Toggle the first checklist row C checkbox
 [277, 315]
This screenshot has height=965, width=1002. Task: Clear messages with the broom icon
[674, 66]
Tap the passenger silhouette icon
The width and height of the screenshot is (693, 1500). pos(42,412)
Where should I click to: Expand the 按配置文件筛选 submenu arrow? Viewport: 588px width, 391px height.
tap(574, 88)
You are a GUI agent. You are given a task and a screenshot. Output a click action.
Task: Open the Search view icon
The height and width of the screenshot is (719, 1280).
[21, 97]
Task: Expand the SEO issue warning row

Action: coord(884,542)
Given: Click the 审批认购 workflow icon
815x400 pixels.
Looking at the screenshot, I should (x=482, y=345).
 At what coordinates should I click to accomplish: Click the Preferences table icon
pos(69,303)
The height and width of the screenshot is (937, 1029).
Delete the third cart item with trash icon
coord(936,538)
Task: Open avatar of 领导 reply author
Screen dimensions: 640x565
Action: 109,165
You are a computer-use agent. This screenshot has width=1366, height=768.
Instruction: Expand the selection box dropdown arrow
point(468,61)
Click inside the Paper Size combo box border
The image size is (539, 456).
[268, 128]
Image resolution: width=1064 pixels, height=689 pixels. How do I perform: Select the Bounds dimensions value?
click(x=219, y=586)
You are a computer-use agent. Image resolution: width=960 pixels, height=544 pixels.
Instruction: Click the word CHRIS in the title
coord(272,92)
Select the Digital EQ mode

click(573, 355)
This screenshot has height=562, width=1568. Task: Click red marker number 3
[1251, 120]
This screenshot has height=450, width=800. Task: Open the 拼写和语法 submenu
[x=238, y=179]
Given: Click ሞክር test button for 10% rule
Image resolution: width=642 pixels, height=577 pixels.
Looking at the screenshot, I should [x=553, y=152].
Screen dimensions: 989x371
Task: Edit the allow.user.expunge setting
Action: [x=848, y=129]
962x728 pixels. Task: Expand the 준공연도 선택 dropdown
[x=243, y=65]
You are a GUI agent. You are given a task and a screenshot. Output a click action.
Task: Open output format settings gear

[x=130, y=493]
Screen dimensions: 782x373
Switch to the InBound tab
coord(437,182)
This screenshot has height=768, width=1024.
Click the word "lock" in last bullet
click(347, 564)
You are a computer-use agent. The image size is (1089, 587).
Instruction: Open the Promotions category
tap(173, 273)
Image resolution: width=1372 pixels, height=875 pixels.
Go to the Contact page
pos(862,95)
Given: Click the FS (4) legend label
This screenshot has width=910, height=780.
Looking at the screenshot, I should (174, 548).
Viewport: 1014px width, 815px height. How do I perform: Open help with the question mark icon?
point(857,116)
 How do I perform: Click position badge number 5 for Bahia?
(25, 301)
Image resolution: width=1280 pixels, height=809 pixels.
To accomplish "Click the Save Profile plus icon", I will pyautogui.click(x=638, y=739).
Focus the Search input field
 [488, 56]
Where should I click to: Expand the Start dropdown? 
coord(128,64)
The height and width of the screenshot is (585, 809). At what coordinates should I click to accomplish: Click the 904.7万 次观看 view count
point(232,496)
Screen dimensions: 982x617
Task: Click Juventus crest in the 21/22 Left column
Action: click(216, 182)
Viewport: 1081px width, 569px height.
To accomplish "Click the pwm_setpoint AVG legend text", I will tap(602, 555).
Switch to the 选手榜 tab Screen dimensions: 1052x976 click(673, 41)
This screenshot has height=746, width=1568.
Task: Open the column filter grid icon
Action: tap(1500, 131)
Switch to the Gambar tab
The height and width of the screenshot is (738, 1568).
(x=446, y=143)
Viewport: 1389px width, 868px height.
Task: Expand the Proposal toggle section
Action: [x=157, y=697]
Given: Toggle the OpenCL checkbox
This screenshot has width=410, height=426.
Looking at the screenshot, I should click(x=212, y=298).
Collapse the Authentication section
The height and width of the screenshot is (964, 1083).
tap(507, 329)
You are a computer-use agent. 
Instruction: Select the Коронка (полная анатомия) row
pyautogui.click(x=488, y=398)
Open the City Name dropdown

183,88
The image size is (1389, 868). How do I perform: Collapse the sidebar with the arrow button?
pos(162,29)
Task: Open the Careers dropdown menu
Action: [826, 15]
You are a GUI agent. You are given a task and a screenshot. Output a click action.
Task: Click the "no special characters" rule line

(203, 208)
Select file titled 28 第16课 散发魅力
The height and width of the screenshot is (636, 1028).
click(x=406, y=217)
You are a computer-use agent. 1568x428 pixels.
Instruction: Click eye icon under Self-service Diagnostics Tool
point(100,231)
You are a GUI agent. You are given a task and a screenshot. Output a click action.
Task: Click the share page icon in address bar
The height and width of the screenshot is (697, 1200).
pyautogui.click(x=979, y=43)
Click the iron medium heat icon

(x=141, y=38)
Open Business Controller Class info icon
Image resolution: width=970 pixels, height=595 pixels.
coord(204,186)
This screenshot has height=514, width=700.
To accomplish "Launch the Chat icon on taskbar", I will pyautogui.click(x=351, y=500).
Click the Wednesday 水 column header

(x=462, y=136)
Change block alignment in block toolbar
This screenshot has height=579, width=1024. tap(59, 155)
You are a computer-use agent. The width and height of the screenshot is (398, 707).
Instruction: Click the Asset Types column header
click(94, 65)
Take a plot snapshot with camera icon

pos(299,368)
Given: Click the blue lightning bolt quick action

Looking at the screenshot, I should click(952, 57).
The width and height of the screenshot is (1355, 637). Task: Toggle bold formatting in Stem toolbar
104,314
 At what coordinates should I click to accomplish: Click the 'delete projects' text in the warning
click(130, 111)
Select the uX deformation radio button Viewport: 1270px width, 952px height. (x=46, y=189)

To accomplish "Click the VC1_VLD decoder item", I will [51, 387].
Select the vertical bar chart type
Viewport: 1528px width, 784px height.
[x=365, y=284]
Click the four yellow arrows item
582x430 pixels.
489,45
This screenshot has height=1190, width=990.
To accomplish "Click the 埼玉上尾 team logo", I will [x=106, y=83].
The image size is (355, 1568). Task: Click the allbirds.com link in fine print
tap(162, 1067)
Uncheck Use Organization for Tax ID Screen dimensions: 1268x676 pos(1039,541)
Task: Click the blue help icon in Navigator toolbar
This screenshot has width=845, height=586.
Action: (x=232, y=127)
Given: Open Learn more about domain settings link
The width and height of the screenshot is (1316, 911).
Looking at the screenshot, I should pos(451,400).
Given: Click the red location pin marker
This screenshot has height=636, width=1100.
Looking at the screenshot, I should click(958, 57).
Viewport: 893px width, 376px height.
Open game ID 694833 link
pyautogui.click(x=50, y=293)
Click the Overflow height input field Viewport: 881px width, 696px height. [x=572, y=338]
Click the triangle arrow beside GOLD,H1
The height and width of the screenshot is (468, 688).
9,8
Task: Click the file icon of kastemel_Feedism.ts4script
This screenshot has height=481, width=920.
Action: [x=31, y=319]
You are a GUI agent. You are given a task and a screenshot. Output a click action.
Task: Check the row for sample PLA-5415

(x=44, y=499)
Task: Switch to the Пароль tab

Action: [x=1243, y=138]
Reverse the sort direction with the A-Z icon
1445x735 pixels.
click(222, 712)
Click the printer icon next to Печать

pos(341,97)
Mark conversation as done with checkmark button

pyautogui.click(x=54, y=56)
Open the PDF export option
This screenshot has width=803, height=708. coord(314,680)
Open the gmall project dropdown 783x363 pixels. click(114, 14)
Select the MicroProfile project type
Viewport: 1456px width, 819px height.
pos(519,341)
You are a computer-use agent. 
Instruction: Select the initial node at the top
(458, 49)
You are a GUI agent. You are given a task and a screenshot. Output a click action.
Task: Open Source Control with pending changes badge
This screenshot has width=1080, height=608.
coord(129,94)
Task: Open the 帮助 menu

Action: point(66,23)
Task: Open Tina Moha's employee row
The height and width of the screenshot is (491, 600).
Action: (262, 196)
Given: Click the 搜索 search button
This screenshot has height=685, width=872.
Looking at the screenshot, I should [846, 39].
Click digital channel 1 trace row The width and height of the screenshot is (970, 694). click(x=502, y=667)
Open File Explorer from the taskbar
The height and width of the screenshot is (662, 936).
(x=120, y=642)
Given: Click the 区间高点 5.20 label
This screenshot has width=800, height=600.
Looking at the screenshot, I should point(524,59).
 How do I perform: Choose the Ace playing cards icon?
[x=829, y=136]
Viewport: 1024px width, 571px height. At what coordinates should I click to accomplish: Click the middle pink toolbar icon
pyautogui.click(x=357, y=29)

Problem requirements:
Copy out every line in the listing where the word "label" appears.

Task answer:
Given: Click the FS (4) legend label
Given: Click the 区间高点 5.20 label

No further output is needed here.